Roseto degli Abruzzi consegna la Rosa d’argento a Brandon Sherrod: riconoscimento per il legame con la città, tra basket, musica e comunità

da Marina Denegri

ROSETO DEGLI ABRUZZI – Roseto degli Abruzzi ha celebrato il 26 agosto 2026 il ritorno di Brandon Sherrod, ex giocatore degli Sharks e oggi assistant coach a Yale, con la consegna della Rosa d’argento nella Sala Consiliare del Comune. Un riconoscimento che non premia solo la sua carriera sportiva, ma soprattutto il rapporto speciale costruito con la città, nato sul parquet e cresciuto attraverso musica, solidarietà e una naturale sintonia con la comunità rosetana.

Sherrod ha vestito la maglia degli Sharks nelle stagioni 2016/2017 e 2018/2019, anni in cui è nato anche Italian Journey, il progetto musicale realizzato insieme a Massimiliano Coclite, Morgan Fascioli ed Emanuele Di Teodoro, prodotto da Luca Maggitti e con la partecipazione di Elisa Coclite (oggi Casadilego). Un’esperienza che ha trasformato la sua passione per la musica in un ponte tra persone, culture e territorio.

Alla cerimonia erano presenti il Sindaco Mario Nugnes, la Presidente del Consiglio Gabriella Recchiuti, l’Assessore Annalisa D’Elpidio, l’Assessore Gianni Mazzocchetti, il consigliere Francesco Di Giuseppe, tifosi e amici dell’ex giocatore.

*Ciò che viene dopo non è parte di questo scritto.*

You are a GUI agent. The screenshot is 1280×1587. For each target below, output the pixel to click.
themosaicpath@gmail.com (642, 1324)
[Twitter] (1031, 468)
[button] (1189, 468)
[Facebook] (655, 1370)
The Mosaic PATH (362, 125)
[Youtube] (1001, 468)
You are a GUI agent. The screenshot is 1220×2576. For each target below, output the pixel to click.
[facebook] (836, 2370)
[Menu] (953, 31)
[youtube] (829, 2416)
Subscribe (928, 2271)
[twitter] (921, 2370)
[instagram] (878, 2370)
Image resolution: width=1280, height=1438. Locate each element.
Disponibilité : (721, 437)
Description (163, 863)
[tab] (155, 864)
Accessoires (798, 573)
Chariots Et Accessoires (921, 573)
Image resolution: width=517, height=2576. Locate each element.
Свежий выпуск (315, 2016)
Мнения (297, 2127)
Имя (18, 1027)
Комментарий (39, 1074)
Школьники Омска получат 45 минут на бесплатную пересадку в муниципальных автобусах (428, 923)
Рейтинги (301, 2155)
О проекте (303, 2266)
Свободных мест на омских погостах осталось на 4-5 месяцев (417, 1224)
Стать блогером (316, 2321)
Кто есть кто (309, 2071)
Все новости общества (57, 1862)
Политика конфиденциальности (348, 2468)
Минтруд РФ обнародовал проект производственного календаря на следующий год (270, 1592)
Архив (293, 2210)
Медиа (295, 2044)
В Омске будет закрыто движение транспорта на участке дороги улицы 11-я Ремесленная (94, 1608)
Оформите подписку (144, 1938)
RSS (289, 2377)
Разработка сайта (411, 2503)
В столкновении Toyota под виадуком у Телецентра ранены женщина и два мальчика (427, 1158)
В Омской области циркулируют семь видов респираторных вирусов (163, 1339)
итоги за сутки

Particolarmente significativo il ritorno di Fascioli e Di Teodoro, che hanno ricomposto gran parte della formazione di Italian Journey.

Il sindaco Nugnes ha sottolineato come la storia di Sherrod rappresenti “le contaminazioni virtuose tra sport, musica e territorio”, ricordando la capacità dell’atleta di diventare parte della comunità rosetana. Sherrod, in un italiano perfetto, ha ringraziato Roseto e chi ha condiviso con lui quel percorso: “Adoro Roseto, è stata fondamentale per la mia vita”.

La Presidente Recchiuti ha evidenziato il valore umano della sua esperienza, mentre l’assessore Mazzocchetti ha ricordato il legame profondo tra Sherrod e la tifoseria: “Era uno di noi. Il suo ricordo va oltre il tempo e le stagioni”.

Il momento più emozionante è arrivato nel finale, quando Sherrod ha intonato a cappella “You’re Beautiful”, riportando idealmente la sala alle atmosfere di Italian Journey e alla fusione tra basket e musica che aveva segnato la sua presenza a Roseto.

La consegna della Rosa d’argento diventa così il simbolo di un legame che resiste nel tempo: Roseto ha restituito a Brandon Sherrod l’affetto che lui, dieci anni fa, aveva saputo conquistare dentro e fuori dal campo.